— Можно ли так напиваться в столь праздничную ночь! Видно, и стыд и совесть продал пьяный болтун черту.
И черт, законфузившись, смешивался с толпой.
Однако утром того дня, когда должно было состояться обручение бургомистровой дочери с молодым доктором философии, каждый из чертей города Страсбурга, где бы он ни проснулся, — в разбитом склепе, под банным полоком, в пустой табакерке, под печкой в булочной, — каждый черт, продрав глаза, почувствовал некоторую неловкость, а окончательно придя в себя, увидел, что к длинному его носу приклеен сургучом приказ, написанный на клочке луковой шелухи рыбьей костью.

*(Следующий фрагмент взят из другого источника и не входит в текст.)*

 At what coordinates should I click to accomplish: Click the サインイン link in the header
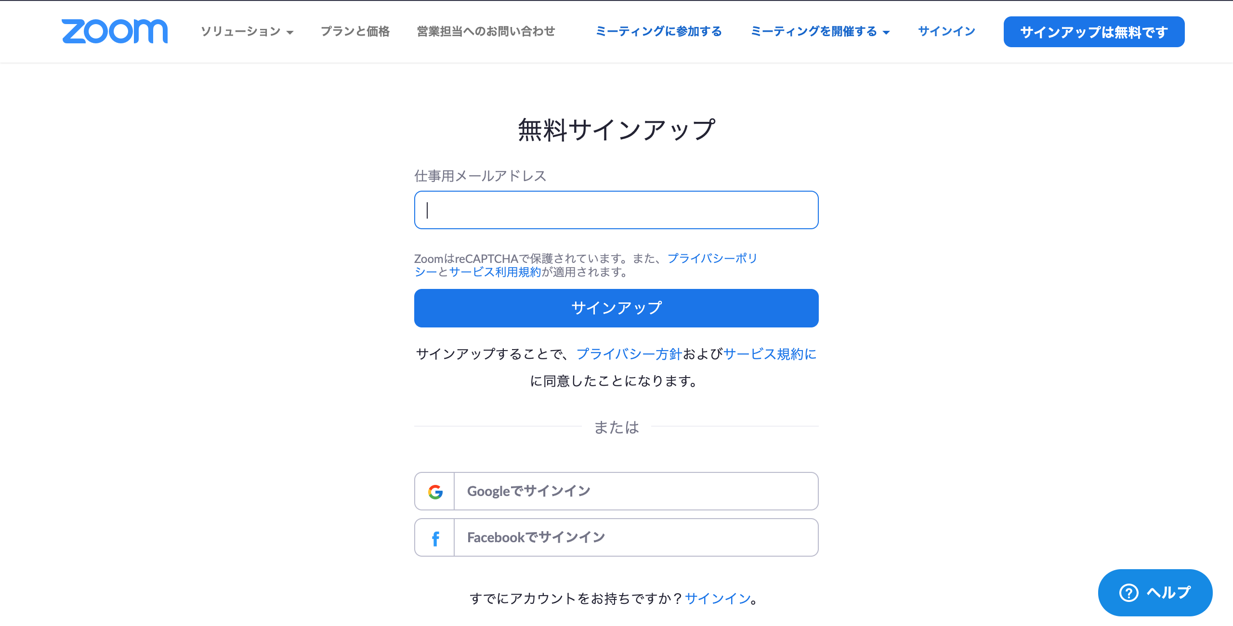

В приказе говорилось, что с наступлением темноты черт должен немедленно явиться на старое пожарище, куда прибудет начальник, посланный от главного, чье имя не называется.

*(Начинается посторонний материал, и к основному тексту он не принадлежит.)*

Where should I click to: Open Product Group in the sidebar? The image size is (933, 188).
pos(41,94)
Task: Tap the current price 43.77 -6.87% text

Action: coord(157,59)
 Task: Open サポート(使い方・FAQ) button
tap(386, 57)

Черти были сильно разочарованы, но что поделаешь, — нет большей строгости, субординации и дисциплины, чем в мире чертей. И как только смерилось, на старом пожарище поднялся такой лязг, звон, лай и свист, что редкий прохожий, подняв воротник и шепча «Патер ностер», спешил как можно скорее добраться до крепостных ворот.

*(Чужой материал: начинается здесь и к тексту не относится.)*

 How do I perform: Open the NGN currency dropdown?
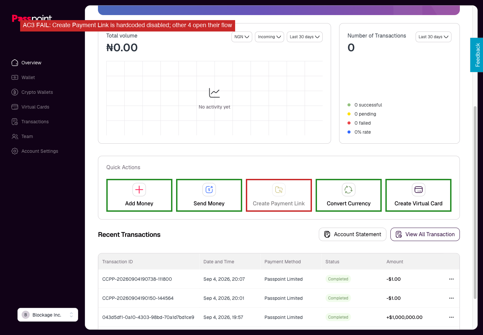pos(242,37)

На старом пожарище, на обугленных кирпичах печки, сидел черт-начальник. На нем была железная корона и от шеи спускалась вниз черная мантия. Лица у него не было, — вернее, было что то неопределенное, непрерывно струящееся, движущееся, как болотная зыбь. Два черта чадили перед ним длинными своими горящими хвостами, которые обмакивали они в смолу, налитую в конский череп. Старший черт города Страсбурга, — кривая ведьма, похожая на исполинскую жабу, с одной грудью, торчащей рогом, и пятками, повернутыми вперед, слушала журчание приезжего черта. Потом она взвизгнула, подняла светящуюся гнилушку к длинному свитку, поднесла к носу две печных вьюшки на манер очков и начала читать.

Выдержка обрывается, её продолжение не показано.